O filho, de fato, é o eixo condutor da trama e sua busca pelo entendimento de quem foi o pai remete a uma outra paixão literária do escritor: Hamlet, de Shakespeare. A epígrafe do livro, aliás, foi retirada da peça (uma frase de Bernardo: “Quem está aí?”) é uma pista sobre a incessante busca de Pedro. “Eu sempre quis contar a história do pai fantasma, do pai ausente”, comenta Tenório. “Aqui, diferente do texto shakespeariano, não há vingança, mas, ao reconstituir os passos do pai, Pedro descobre as contradições, as mágoas.”
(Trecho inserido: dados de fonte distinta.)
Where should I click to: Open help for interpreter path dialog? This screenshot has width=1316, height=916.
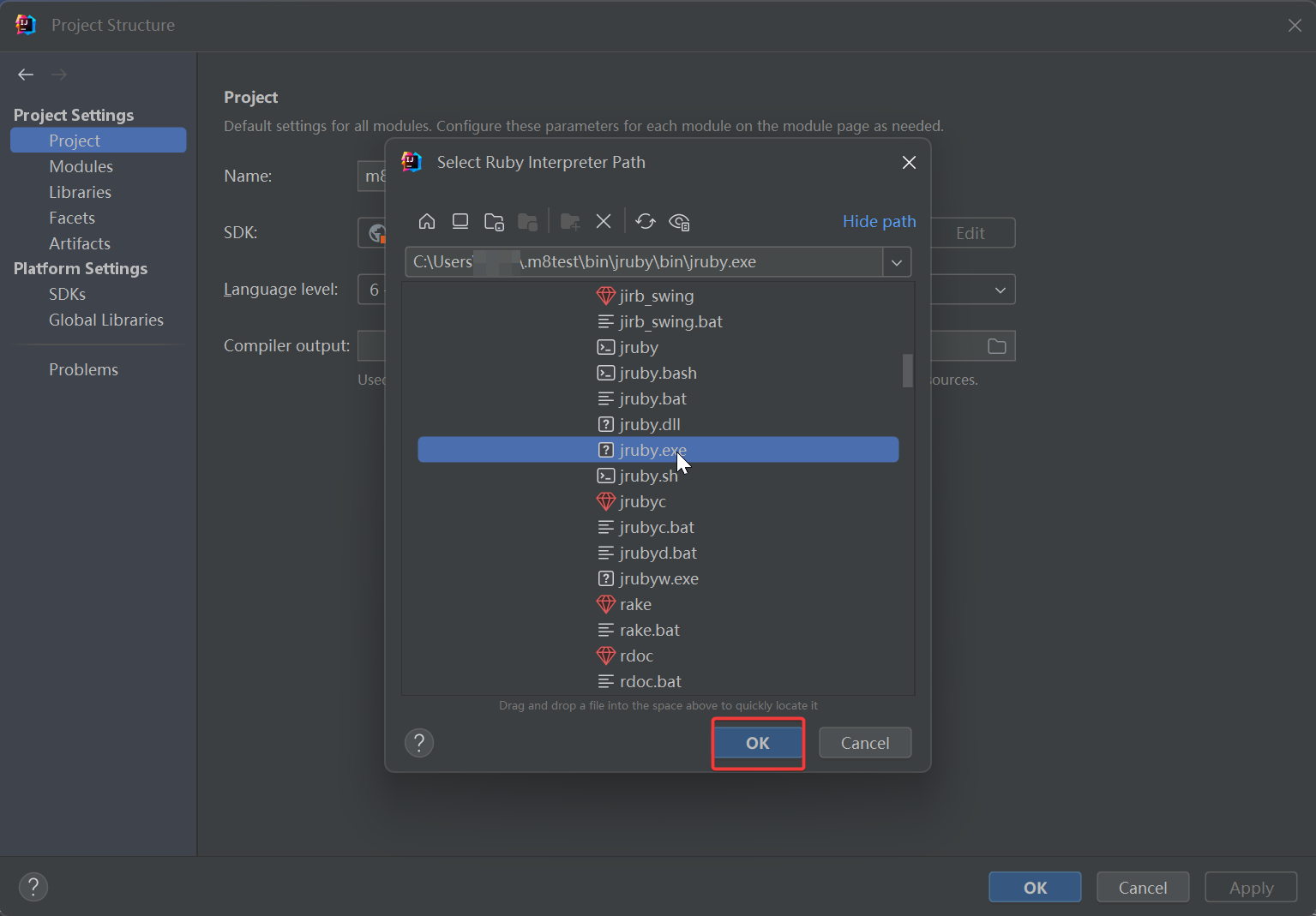click(419, 743)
As referências literárias prosseguem em um dos mais belos (ainda que triste) momentos do livro: quando Henrique, que é professor, finalmente conquista a atenção da classe ao explicar Crime e Castigo, de Dostoievski. “A literatura faz alguma diferença e essa obra ajuda a modificar algo que está falido”, comenta Tenório. “É curioso como escritores negros norte-americanos recorrem muito a Dostoievski, sem explicação. Talvez porque ele fez diferença na construção da literatura.”
O Avesso da Pele é uma das grandes apostas nacionais da Companhia das Letras para este ano – os direitos já foram vendidos para Itália e Portugal, além da adaptação cinematográfica para a RT Features.
TRECHO
“Às vezes você fazia um pensamento e morava nele. Afastava-se. . .Construía uma casa assim. Longínqua. Dentro de si. Era esse o seu modo de lidar com as coisas. Hoje, prefiro pensar que você partiu para regressar a mim. Eu não queria apenas a sua ausência como legado. Eu queria um tipo de presença, ainda que dolorida e triste. E apesar de tudo, nesta casa, neste apartamento, você será sempre um corpo que não vai parar de morrer. Será sempre o pai que se recusa a partir. Na verdade, você nunca soube ir embora. Até o fim você acreditou que os livros poderiam fazer algo pelas pessoas.”
As informações são do jornal O Estado de S. Paulo.